Moreover, we need to control major elements within system like time, quality, functions, resources and risks.
Reorganisation of the manufacture’s management and the way they operate is required. The structure of the organization must be flatter; to decrease the way the signal proceeds from top to down. Thus, it will make easier to control major elements. The new departments must be open like; Research and Development and Human Resources departments. They can consist from two and more employees due to our budget. Sometimes it’s better to involve independent specialists, who have fresh view on the current situations, and have deep knowledge and understanding in stringent fields.
Not enough to have just purchasing manager. We must mind advertising and promotion part of the strategy. It is very complex concept in purchasing process. Must be done external and internal assessment of the environments, it will help to select most optimal target market, increase income and save our budget. Our product will be well known and easy selling.
To integrate the subsystem of low quality of robot’s jointing compounds, we need to follow the operational techniques and the activities which will sustain a quality of product and service that will satisfy given needs. The quality management system must be developing with continuous improvement, to sustain quality and business objectives.

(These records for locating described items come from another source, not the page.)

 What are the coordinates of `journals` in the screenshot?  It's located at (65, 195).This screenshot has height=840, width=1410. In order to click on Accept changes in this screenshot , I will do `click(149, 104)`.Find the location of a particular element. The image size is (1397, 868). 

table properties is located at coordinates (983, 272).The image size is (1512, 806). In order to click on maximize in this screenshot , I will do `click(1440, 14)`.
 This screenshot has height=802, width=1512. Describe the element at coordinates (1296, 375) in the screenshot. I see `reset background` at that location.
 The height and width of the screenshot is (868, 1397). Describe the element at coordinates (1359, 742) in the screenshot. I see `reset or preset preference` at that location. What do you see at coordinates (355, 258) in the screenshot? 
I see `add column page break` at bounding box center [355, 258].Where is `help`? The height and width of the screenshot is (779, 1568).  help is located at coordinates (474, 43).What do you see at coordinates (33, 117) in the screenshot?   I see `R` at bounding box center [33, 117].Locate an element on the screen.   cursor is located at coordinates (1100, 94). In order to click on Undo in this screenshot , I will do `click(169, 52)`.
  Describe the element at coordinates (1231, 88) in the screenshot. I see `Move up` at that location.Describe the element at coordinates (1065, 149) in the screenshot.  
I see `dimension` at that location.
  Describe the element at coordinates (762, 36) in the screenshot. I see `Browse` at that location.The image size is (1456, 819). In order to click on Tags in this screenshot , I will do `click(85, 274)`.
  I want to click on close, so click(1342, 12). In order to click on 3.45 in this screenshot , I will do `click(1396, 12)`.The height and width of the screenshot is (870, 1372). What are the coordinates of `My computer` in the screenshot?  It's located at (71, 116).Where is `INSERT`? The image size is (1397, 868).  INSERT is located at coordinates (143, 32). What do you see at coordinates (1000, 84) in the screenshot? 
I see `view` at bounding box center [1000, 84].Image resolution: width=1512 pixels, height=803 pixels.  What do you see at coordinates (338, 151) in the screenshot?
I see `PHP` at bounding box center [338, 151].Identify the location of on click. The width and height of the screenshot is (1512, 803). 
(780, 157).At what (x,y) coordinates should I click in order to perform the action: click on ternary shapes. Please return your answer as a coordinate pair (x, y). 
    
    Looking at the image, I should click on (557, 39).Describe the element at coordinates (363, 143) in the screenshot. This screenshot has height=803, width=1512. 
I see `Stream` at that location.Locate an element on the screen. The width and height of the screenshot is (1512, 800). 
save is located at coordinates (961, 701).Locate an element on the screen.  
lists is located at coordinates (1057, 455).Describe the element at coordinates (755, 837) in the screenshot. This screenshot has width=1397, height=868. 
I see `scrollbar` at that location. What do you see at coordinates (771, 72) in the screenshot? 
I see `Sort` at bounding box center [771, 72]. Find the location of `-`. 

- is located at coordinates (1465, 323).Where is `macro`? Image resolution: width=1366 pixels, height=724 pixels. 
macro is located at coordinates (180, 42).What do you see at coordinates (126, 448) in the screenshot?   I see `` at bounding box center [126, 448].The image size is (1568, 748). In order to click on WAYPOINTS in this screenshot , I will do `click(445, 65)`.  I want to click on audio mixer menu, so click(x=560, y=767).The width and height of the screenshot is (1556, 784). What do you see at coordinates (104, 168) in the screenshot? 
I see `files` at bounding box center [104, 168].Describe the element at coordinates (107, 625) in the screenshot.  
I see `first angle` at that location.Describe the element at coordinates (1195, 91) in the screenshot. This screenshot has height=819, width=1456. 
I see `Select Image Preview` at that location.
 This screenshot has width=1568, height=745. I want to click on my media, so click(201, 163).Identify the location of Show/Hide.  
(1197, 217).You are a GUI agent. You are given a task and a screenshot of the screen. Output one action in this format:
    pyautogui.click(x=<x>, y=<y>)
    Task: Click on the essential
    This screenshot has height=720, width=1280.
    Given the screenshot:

We analyzed the JEEVES PLC Company, which produces innovative product – the robot, designed to help our customers in domestic chores. To maintain quality and to analyze current dilemmas on all phases in production and trending processes we have been used the statistics from case study and quality control tools such as; flowcharts check sheets, Pareto diagrams, cause and effect diagrams, scatter diagrams and control charts. Above recommendations will affect the organization effectively, and will lead to continuous improving quality on all levels of the value chain and sustain competitive advantage over opponents.